======== EXTRACTED INFORMATION ========

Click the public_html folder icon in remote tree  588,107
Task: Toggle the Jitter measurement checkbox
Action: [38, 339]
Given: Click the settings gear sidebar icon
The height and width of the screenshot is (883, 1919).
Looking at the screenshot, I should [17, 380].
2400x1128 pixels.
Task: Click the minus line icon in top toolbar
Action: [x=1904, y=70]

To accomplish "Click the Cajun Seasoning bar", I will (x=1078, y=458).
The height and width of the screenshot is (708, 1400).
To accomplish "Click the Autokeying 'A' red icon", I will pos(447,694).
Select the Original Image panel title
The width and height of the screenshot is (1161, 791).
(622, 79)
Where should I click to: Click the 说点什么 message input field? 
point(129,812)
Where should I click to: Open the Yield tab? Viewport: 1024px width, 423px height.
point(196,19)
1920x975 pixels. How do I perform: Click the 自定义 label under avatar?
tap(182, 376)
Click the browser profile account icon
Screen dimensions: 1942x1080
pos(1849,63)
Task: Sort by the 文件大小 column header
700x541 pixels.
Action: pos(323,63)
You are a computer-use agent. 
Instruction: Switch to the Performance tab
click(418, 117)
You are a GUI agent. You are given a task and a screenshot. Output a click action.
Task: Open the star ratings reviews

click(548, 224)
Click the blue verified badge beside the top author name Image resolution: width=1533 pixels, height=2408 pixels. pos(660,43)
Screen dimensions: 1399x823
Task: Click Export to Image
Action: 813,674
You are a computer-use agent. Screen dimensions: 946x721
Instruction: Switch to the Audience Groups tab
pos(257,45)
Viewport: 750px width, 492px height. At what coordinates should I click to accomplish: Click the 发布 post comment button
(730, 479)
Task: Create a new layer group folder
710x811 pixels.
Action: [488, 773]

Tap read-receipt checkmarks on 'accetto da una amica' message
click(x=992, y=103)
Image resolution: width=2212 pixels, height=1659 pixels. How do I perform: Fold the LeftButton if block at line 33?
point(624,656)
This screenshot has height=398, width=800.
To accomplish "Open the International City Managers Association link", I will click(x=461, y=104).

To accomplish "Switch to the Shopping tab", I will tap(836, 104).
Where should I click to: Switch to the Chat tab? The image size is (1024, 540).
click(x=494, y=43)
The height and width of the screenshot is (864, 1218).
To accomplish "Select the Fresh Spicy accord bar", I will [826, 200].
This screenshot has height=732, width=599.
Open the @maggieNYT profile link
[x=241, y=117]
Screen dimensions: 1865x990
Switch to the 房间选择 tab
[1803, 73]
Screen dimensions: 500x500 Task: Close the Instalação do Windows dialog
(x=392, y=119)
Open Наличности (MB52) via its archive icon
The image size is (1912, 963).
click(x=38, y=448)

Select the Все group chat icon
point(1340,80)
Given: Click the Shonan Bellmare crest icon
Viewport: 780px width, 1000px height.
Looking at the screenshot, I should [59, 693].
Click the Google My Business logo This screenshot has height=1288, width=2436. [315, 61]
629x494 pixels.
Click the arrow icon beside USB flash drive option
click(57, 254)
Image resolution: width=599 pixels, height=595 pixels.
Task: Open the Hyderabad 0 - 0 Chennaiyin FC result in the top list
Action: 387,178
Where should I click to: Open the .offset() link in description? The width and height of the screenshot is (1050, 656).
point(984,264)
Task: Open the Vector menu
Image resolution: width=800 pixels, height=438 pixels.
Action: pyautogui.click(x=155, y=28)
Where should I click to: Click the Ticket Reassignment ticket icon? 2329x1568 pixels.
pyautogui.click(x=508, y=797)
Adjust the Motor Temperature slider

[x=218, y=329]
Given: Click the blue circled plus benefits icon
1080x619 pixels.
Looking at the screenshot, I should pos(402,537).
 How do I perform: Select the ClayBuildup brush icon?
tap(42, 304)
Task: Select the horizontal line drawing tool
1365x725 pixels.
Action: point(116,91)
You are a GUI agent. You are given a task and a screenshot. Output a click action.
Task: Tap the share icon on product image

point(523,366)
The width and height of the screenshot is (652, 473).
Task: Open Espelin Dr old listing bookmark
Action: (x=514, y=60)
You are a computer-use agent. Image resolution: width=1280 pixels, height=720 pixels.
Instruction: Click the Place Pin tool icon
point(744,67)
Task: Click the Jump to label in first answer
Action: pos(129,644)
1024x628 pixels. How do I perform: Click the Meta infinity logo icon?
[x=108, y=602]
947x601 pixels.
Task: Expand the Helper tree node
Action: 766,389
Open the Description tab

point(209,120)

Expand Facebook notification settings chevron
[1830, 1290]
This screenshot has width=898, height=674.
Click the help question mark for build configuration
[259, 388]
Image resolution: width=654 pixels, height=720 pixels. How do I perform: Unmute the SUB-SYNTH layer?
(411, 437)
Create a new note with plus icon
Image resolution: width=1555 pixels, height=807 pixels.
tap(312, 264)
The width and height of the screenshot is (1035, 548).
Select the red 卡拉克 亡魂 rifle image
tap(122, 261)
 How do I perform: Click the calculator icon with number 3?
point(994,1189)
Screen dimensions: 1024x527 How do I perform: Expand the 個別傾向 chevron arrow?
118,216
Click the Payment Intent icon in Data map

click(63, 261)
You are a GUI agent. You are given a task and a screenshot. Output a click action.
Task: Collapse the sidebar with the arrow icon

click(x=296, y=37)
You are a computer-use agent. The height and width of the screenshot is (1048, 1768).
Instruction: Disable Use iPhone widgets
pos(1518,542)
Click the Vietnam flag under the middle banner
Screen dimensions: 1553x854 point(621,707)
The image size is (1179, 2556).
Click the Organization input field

========

AIM OF THE TASK: Please write out every line of the records above as a JSON list of strings, with one string per line and blank lines left out.

SOLVED PROBLEM:
[
  "Click the public_html folder icon in remote tree  588,107",
  "Task: Toggle the Jitter measurement checkbox",
  "Action: [38, 339]",
  "Given: Click the settings gear sidebar icon",
  "The height and width of the screenshot is (883, 1919).",
  "Looking at the screenshot, I should [17, 380].",
  "2400x1128 pixels.",
  "Task: Click the minus line icon in top toolbar",
  "Action: [x=1904, y=70]",
  "To accomplish \"Click the Cajun Seasoning bar\", I will (x=1078, y=458).",
  "The height and width of the screenshot is (708, 1400).",
  "To accomplish \"Click the Autokeying 'A' red icon\", I will pos(447,694).",
  "Select the Original Image panel title",
  "The width and height of the screenshot is (1161, 791).",
  "(622, 79)",
  "Where should I click to: Click the 说点什么 message input field? ",
  "point(129,812)",
  "Where should I click to: Open the Yield tab? Viewport: 1024px width, 423px height.",
  "point(196,19)",
  "1920x975 pixels. How do I perform: Click the 自定义 label under avatar?",
  "tap(182, 376)",
  "Click the browser profile account icon",
  "Screen dimensions: 1942x1080",
  "pos(1849,63)",
  "Task: Sort by the 文件大小 column header",
  "700x541 pixels.",
  "Action: pos(323,63)",
  "You are a computer-use agent. ",
  "Instruction: Switch to the Performance tab",
  "click(418, 117)",
  "You are a GUI agent. You are given a task and a screenshot. Output a click action.",
  "Task: Open the star ratings reviews",
  "click(548, 224)",
  "Click the blue verified badge beside the top author name Image resolution: width=1533 pixels, height=2408 pixels. pos(660,43)",
  "Screen dimensions: 1399x823",
  "Task: Click Export to Image",
  "Action: 813,674",
  "You are a computer-use agent. Screen dimensions: 946x721",
  "Instruction: Switch to the Audience Groups tab",
  "pos(257,45)",
  "Viewport: 750px width, 492px height. At what coordinates should I click to accomplish: Click the 发布 post comment button",
  "(730, 479)",
  "Task: Create a new layer group folder",
  "710x811 pixels.",
  "Action: [488, 773]",
  "Tap read-receipt checkmarks on 'accetto da una amica' message",
  "click(x=992, y=103)",
  "Image resolution: width=2212 pixels, height=1659 pixels. How do I perform: Fold the LeftButton if block at line 33?",
  "point(624,656)",
  "This screenshot has height=398, width=800.",
  "To accomplish \"Open the International City Managers Association link\", I will click(x=461, y=104).",
  "To accomplish \"Switch to the Shopping tab\", I will tap(836, 104).",
  "Where should I click to: Switch to the Chat tab? The image size is (1024, 540).",
  "click(x=494, y=43)",
  "The height and width of the screenshot is (864, 1218).",
  "To accomplish \"Select the Fresh Spicy accord bar\", I will [826, 200].",
  "This screenshot has height=732, width=599.",
  "Open the @maggieNYT profile link",
  "[x=241, y=117]",
  "Screen dimensions: 1865x990",
  "Switch to the 房间选择 tab",
  "[1803, 73]",
  "Screen dimensions: 500x500 Task: Close the Instalação do Windows dialog",
  "(x=392, y=119)",
  "Open Наличности (MB52) via its archive icon",
  "The image size is (1912, 963).",
  "click(x=38, y=448)",
  "Select the Все group chat icon",
  "point(1340,80)",
  "Given: Click the Shonan Bellmare crest icon",
  "Viewport: 780px width, 1000px height.",
  "Looking at the screenshot, I should [59, 693].",
  "Click the Google My Business logo This screenshot has height=1288, width=2436. [315, 61]",
  "629x494 pixels.",
  "Click the arrow icon beside USB flash drive option",
  "click(57, 254)",
  "Image resolution: width=599 pixels, height=595 pixels.",
  "Task: Open the Hyderabad 0 - 0 Chennaiyin FC result in the top list",
  "Action: 387,178",
  "Where should I click to: Open the .offset() link in description? The width and height of the screenshot is (1050, 656).",
  "point(984,264)",
  "Task: Open the Vector menu",
  "Image resolution: width=800 pixels, height=438 pixels.",
  "Action: pyautogui.click(x=155, y=28)",
  "Where should I click to: Click the Ticket Reassignment ticket icon? 2329x1568 pixels.",
  "pyautogui.click(x=508, y=797)",
  "Adjust the Motor Temperature slider",
  "[x=218, y=329]",
  "Given: Click the blue circled plus benefits icon",
  "1080x619 pixels.",
  "Looking at the screenshot, I should pos(402,537).",
  " How do I perform: Select the ClayBuildup brush icon?",
  "tap(42, 304)",
  "Task: Select the horizontal line drawing tool",
  "1365x725 pixels.",
  "Action: point(116,91)",
  "You are a GUI agent. You are given a task and a screenshot. Output a click action.",
  "Task: Tap the share icon on product image",
  "point(523,366)",
  "The width and height of the screenshot is (652, 473).",
  "Task: Open Espelin Dr old listing bookmark",
  "Action: (x=514, y=60)",
  "You are a computer-use agent. Image resolution: width=1280 pixels, height=720 pixels.",
  "Instruction: Click the Place Pin tool icon",
  "point(744,67)",
  "Task: Click the Jump to label in first answer",
  "Action: pos(129,644)",
  "1024x628 pixels. How do I perform: Click the Meta infinity logo icon?",
  "[x=108, y=602]",
  "947x601 pixels.",
  "Task: Expand the Helper tree node",
  "Action: 766,389",
  "Open the Description tab",
  "point(209,120)",
  "Expand Facebook notification settings chevron",
  "[1830, 1290]",
  "This screenshot has width=898, height=674.",
  "Click the help question mark for build configuration",
  "[259, 388]",
  "Image resolution: width=654 pixels, height=720 pixels. How do I perform: Unmute the SUB-SYNTH layer?",
  "(411, 437)",
  "Create a new note with plus icon",
  "Image resolution: width=1555 pixels, height=807 pixels.",
  "tap(312, 264)",
  "The width and height of the screenshot is (1035, 548).",
  "Select the red 卡拉克 亡魂 rifle image",
  "tap(122, 261)",
  " How do I perform: Click the calculator icon with number 3?",
  "point(994,1189)",
  "Screen dimensions: 1024x527 How do I perform: Expand the 個別傾向 chevron arrow?",
  "118,216",
  "Click the Payment Intent icon in Data map",
  "click(63, 261)",
  "You are a GUI agent. You are given a task and a screenshot. Output a click action.",
  "Task: Collapse the sidebar with the arrow icon",
  "click(x=296, y=37)",
  "You are a computer-use agent. The height and width of the screenshot is (1048, 1768).",
  "Instruction: Disable Use iPhone widgets",
  "pos(1518,542)",
  "Click the Vietnam flag under the middle banner",
  "Screen dimensions: 1553x854 point(621,707)",
  "The image size is (1179, 2556).",
  "Click the Organization input field"
]